Naamán, o cualquier otro hombre, puede lavarse tan a menudo como quiera en los «ríos de Damasco», pero no hay en ellos virtud regeneradora, porque no es allí que Dios ha puesto su promesa. Todas nuestras propias obras son impías, y por ello totalmente impotentes para salvarnos.
VI. Una voluntad rendida . «Él entonces descendió, y se zambulló siete veces en el Jordán» (v. 14). ¡Entonces! ¿Cuando? Después que sus criados, llenos de sentido común, le hubieran hecho entrar en razón. Estos sencillos hombres vieron en el acto que su amo, aquel «hombre valeroso en extremo», tropezaba con la sencillez del remedio.
Él estaba bien preparado para hacer «alguna cosa muy difícil», pero no esta cosa insensata y humillante. Pero cambió de opinión, y luego «descendió» con el propósito definido de probar la Palabra de Dios que le había sido dada por el profeta. Tan pronto como se decidió a aceptar esta nueva forma de purificación, el resto fue hecho fácil y rápidamente.
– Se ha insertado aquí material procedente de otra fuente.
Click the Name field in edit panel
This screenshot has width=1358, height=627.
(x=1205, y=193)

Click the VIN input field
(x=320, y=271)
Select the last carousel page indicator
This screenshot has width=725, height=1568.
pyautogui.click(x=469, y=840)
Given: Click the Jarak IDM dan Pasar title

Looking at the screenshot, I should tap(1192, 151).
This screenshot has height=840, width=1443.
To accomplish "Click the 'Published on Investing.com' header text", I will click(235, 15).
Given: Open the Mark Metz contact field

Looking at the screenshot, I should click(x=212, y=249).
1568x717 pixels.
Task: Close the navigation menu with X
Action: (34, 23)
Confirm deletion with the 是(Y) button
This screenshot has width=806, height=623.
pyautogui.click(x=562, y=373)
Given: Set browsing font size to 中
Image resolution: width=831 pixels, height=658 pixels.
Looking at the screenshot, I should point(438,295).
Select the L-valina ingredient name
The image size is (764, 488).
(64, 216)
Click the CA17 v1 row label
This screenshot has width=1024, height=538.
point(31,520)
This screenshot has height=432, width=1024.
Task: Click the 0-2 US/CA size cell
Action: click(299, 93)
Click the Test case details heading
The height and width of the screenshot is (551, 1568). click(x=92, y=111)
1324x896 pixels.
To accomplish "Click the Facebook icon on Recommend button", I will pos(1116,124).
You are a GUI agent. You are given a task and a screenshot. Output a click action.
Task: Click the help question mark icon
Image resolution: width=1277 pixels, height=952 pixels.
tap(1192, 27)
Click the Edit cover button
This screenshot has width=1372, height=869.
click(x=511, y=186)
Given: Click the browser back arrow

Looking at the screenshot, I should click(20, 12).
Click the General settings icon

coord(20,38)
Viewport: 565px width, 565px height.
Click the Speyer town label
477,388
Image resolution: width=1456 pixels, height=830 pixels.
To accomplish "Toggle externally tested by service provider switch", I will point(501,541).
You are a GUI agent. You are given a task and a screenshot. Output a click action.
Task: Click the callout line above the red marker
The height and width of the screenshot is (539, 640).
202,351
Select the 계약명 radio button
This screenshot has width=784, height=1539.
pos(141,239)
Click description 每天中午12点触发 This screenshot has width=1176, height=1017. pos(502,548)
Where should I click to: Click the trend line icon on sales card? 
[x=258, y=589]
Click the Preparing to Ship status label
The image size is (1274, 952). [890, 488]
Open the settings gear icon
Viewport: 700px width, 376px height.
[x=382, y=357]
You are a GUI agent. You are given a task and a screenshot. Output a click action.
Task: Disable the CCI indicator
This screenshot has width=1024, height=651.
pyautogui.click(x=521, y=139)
Su descenso fue una evidencia de que creía ahora el mensaje de gracia que le había sido enviado. La fe que no conduce a una aceptación personal de Cristo es una fe muerta. «Y no queréis venir a Mí, para que tengáis vida» (Jn. 5:40).
VII. Un hombre cambiado. «Su carne se volvió como la carne de un niño, y quedó limpio» (v. 14). Vino a ser una nueva criatura por medio de la obediencia de la fe (Mt. 18:3). Su fe fue asimismo evidenciada por una vida purificada.
«La carne de un niño» significa no solo una perfecta purificación de su terrible enfermedad, sino la renovación de su juventud. ¡Qué perfecta ilustración tenemos aquí del poder maravilloso del Evangelio de Cristo! «Si alguno está en Cristo, nueva criatura es; las cosas viejas pasaron; he aquí, todas son hechas nuevas» (2 Co. 5:17).
Este gran cambio fue seguido, como siempre ha de ser, por una confesión abierta. «He aquí ahora conozco que no hay otro Dios en toda la tierra, sino en Israel» (v. 15). Y con toda razón pueden decir quienes han sido liberados de sus pecados mediante la sangre de Cristo, a semejanza de aquel rey de la antigüedad: «No hay dios que pueda librar como Éste» (Dn. 3:29). «Me seréis testigos.»